Museum in Petrópolis, Brazil

Santos Dumont Museum House (Museu Casa de Santos Dumont), better known as The Enchanted (A Encantada), is a museum located in the municipality of Petrópolis, in the state of Rio de Janeiro, Brazil.

The house is a picturesque residence built in 1918 for Aeronaut Alberto Santos-Dumont on a steep hillside near the centre of the city. The street is Rua do Encanto, meaning "Enchanted Street", so the house was nicknamed A Encantada, "The Enchanted". It was constructed with the help of engineer Eduardo Pederneiras.

The house has some unusual innovations. Most notably, one of his inventions was the shower with hot water, the only one of Brazil at that time, being heated with alcohol. The external staircase of the house can only be climbed starting with the right foot, while the internal staircase can only started with the left foot. The internal architecture of the house is unusual for the period in that no partitions are used between the rooms. The house also has no kitchen, Santos-Dumont having all his meals delivered from the restaurant of the Palace Hotel, which at that time was across the street. It is now the Catholic University of Petrópolis.
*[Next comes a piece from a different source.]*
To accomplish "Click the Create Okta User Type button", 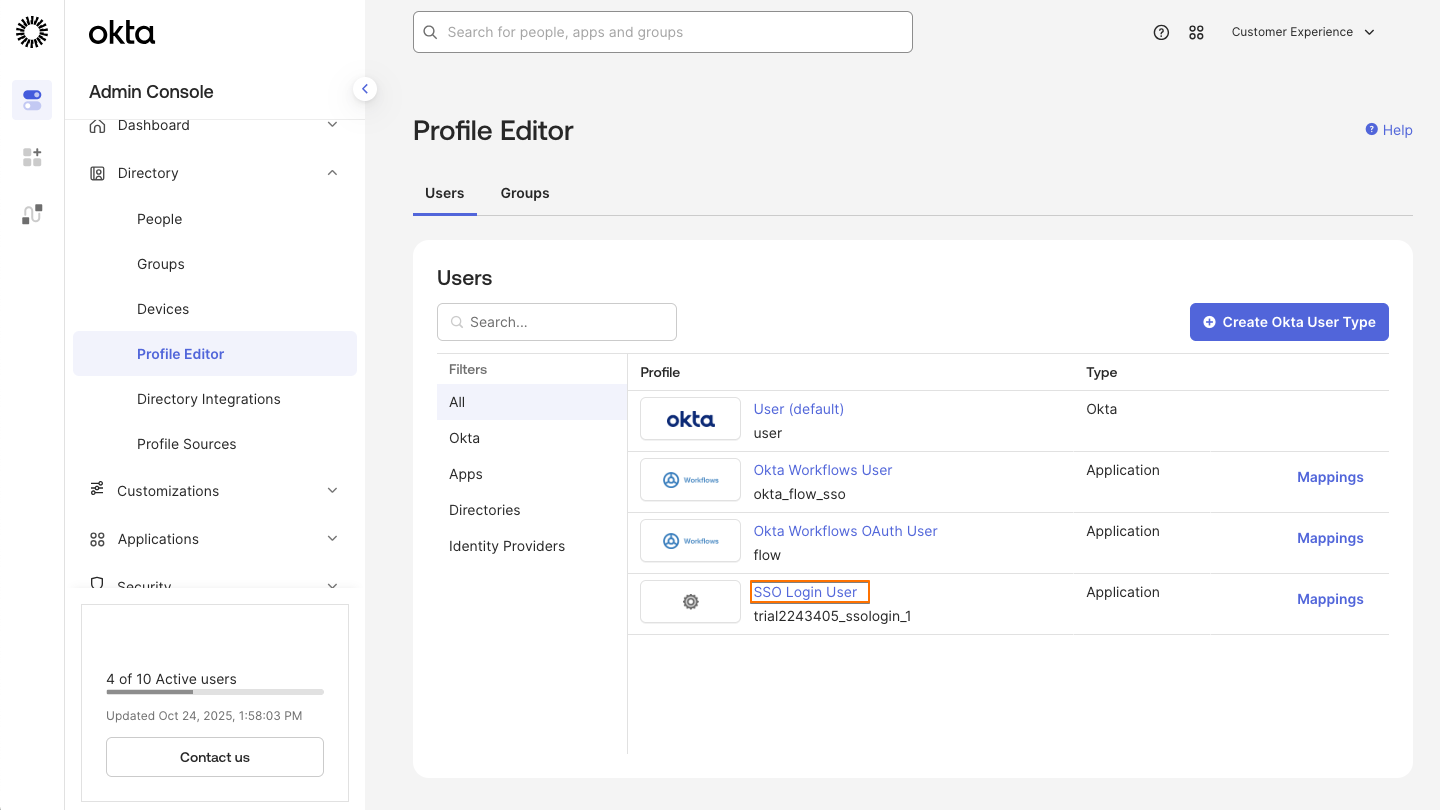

The house has three floors, plus an observatory on the roof.

Santos-Dumont's second book, O que eu vi, o que nós veremos, was written in the house in 1918.

After his death, the house was donated to the City Hall of Petrópolis by his nephews so that "an institution was installed that would maintain his memory."

On July 14, 1952, the house was registered by IPHAN and today is part of the National Historical and Artistic Heritage.